_Records for processing_
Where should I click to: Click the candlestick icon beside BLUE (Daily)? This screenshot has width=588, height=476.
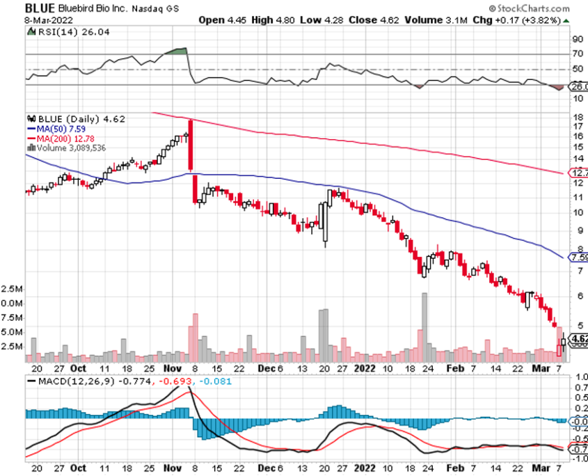tap(31, 119)
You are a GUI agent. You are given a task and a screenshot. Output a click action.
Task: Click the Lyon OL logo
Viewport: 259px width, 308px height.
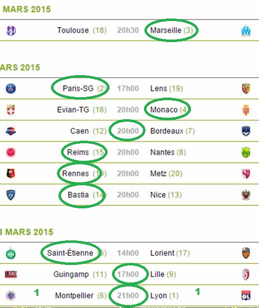pyautogui.click(x=246, y=295)
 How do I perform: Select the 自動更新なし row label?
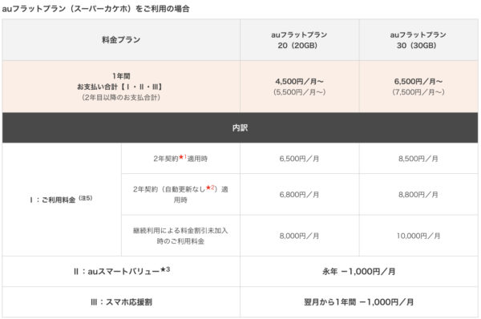point(180,194)
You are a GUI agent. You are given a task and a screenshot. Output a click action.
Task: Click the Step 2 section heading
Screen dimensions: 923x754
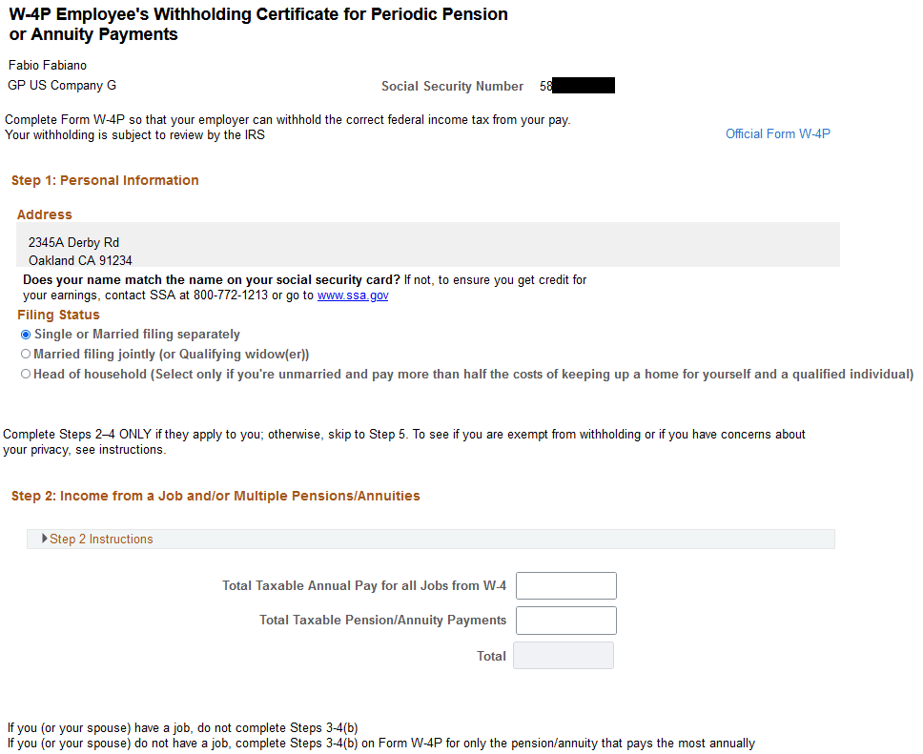point(214,496)
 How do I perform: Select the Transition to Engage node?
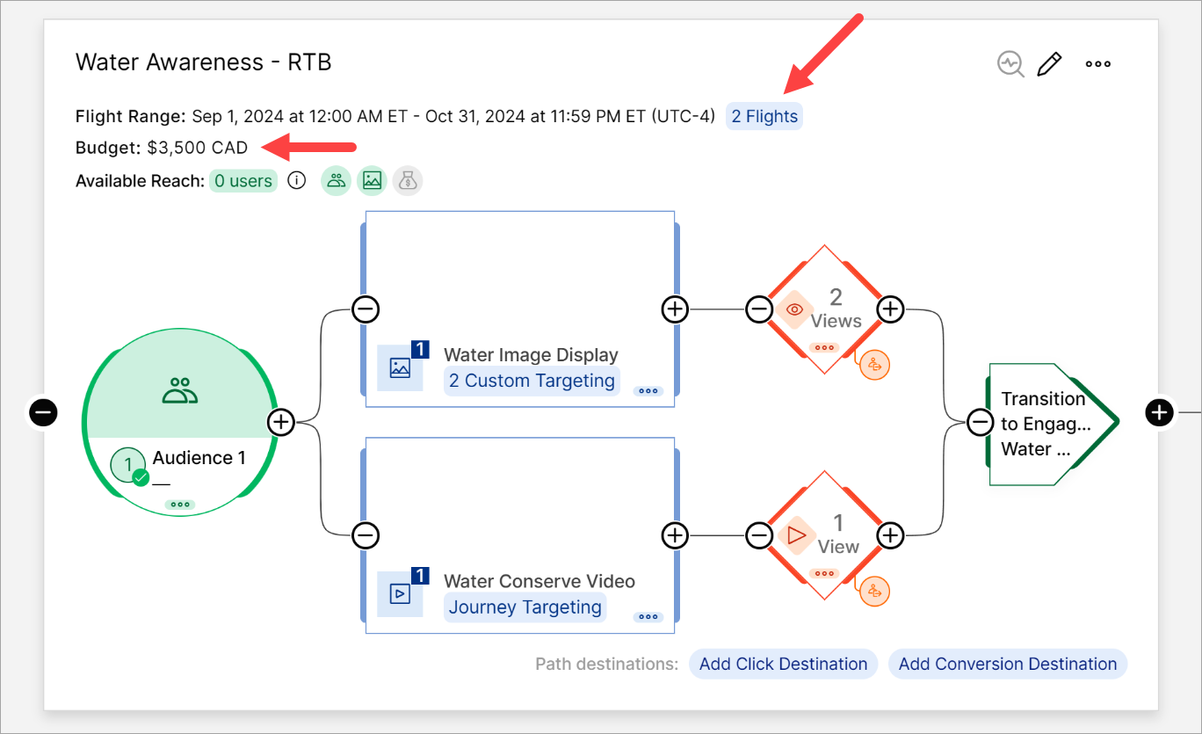pos(1046,424)
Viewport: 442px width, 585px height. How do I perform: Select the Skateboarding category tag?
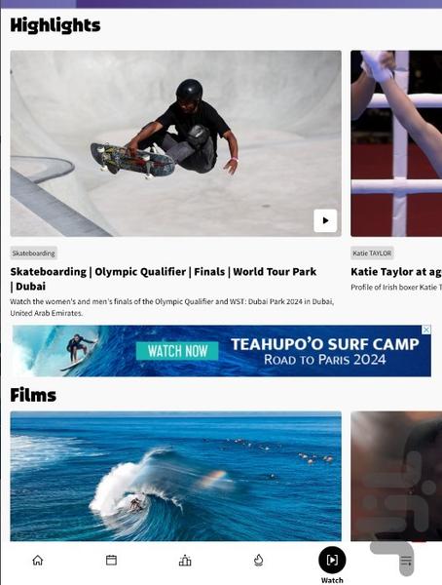pyautogui.click(x=33, y=253)
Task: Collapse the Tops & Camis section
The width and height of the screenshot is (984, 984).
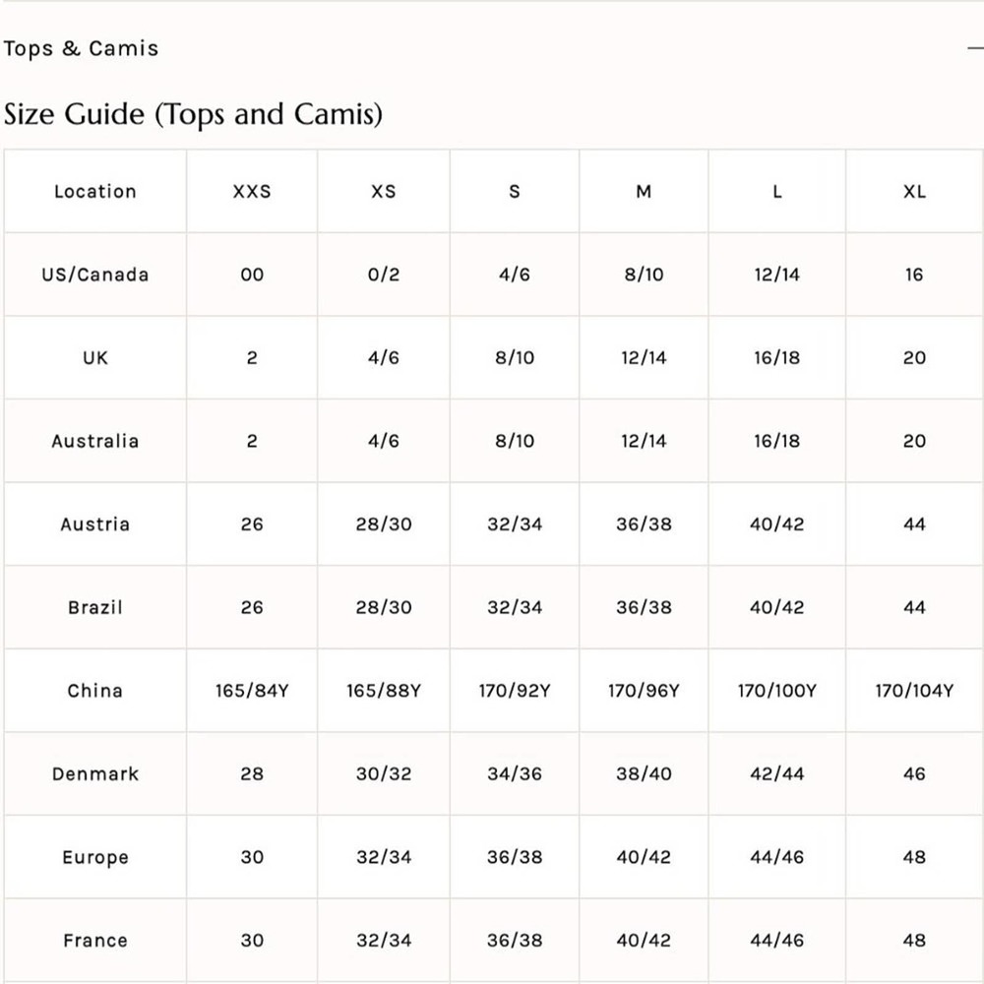Action: [974, 48]
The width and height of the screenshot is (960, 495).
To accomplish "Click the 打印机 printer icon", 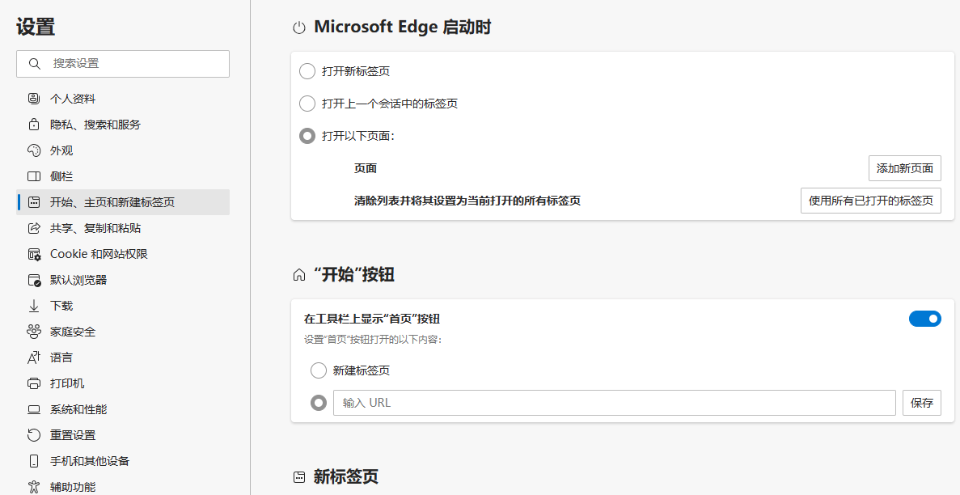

_What you have to do_
Please print all the entries exactly as written, but drop the pictures.

_Answer box_
Where should I click to: Click the candlestick icon beside BLUE (Daily)? This screenshot has width=588, height=476.
tap(31, 119)
You are a GUI agent. You are given a task and a screenshot. Output a click action.
Task: Click the Lyon OL logo
Viewport: 259px width, 308px height.
pyautogui.click(x=246, y=295)
 How do I perform: Select the 自動更新なし row label?
point(180,194)
You are a GUI agent. You are given a task and a screenshot. Output a click action.
Task: Click the Step 2 section heading
Screen dimensions: 923x754
point(214,496)
 How do I perform: Select the Transition to Engage node?
pos(1046,424)
Viewport: 442px width, 585px height. How do I perform: Select the Skateboarding category tag?
pyautogui.click(x=33, y=253)
Task: Collapse the Tops & Camis section
The width and height of the screenshot is (984, 984).
Action: [974, 48]
The width and height of the screenshot is (960, 495).
To accomplish "Click the 打印机 printer icon", 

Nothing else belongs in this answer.